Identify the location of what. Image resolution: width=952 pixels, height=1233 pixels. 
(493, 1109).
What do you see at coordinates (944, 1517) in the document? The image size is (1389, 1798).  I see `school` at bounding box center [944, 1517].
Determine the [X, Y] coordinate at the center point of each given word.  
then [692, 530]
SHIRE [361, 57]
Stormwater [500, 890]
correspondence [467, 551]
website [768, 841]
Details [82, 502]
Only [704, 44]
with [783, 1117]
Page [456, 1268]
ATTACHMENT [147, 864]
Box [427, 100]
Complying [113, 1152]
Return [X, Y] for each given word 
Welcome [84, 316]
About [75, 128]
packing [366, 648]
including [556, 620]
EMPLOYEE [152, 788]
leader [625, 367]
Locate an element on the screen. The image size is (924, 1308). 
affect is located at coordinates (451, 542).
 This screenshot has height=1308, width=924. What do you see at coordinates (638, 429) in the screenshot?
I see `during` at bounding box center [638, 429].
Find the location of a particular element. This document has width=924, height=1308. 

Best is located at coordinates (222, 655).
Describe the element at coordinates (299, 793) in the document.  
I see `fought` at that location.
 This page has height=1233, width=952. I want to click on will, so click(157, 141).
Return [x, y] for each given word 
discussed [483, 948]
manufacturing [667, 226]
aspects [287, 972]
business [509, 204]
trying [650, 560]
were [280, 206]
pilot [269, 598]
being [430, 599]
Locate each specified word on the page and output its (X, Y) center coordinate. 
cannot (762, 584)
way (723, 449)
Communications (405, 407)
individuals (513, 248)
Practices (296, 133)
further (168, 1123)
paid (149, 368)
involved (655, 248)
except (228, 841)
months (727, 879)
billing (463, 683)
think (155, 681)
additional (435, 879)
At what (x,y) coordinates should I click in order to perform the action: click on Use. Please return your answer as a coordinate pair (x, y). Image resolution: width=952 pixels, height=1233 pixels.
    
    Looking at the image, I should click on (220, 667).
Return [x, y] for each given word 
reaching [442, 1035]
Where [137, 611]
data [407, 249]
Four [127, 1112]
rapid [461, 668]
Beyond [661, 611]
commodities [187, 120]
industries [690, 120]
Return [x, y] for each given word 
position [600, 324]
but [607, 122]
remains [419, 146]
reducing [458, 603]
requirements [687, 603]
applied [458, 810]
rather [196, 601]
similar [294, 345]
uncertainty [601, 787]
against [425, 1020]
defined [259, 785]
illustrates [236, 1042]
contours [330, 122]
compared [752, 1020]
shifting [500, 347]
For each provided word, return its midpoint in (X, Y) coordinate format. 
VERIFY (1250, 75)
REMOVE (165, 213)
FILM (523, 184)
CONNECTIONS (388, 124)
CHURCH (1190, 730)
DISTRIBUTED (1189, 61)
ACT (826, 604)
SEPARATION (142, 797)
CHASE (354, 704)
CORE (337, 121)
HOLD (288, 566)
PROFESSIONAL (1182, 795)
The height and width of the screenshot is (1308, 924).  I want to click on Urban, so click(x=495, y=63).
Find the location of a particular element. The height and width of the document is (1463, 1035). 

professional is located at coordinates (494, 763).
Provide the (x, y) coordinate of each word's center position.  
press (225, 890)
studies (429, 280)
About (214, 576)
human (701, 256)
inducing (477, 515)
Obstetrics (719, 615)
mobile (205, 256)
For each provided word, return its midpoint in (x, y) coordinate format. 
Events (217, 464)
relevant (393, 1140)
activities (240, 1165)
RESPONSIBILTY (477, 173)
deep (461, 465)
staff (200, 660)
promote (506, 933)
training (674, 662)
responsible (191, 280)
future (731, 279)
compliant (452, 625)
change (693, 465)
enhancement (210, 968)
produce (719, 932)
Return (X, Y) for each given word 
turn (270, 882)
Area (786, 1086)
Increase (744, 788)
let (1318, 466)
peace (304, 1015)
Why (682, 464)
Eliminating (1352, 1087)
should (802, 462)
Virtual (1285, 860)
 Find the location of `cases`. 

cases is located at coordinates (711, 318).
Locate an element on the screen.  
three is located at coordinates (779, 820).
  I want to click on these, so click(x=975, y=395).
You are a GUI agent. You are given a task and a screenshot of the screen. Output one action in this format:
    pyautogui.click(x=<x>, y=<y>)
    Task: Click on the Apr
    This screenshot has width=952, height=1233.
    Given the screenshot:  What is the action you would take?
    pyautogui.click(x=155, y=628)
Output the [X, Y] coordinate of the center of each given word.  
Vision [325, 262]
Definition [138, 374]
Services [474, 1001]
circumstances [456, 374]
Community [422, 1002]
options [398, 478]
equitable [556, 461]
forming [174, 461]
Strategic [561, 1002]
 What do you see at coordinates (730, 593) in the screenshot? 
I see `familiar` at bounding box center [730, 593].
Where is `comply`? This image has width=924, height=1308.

Task to complete: Put the records above, from the line with "shifting [500, 347]" to the line with "mobile (205, 256)", into a two-column CSV headed text and answer. Give one row per record, with each field in quotes and any line breaks replaced by spaces.

Final result:
text,answer
"shifting","[500, 347]"
"For each provided word, return its midpoint in (X, Y) coordinate format. VERIFY","(1250, 75)"
"REMOVE","(165, 213)"
"FILM","(523, 184)"
"CONNECTIONS","(388, 124)"
"CHURCH","(1190, 730)"
"DISTRIBUTED","(1189, 61)"
"ACT","(826, 604)"
"SEPARATION","(142, 797)"
"CHASE","(354, 704)"
"CORE","(337, 121)"
"HOLD","(288, 566)"
"PROFESSIONAL","(1182, 795)"
"The height and width of the screenshot is (1308, 924).","I want to click on Urban, so click(x=495, y=63)."
"Find the location of a particular element. The height and width of the document is (1463, 1035).","professional is located at coordinates (494, 763)."
"Provide the (x, y) coordinate of each word's center position. press","(225, 890)"
"studies","(429, 280)"
"About","(214, 576)"
"human","(701, 256)"
"inducing","(477, 515)"
"Obstetrics","(719, 615)"
"mobile","(205, 256)"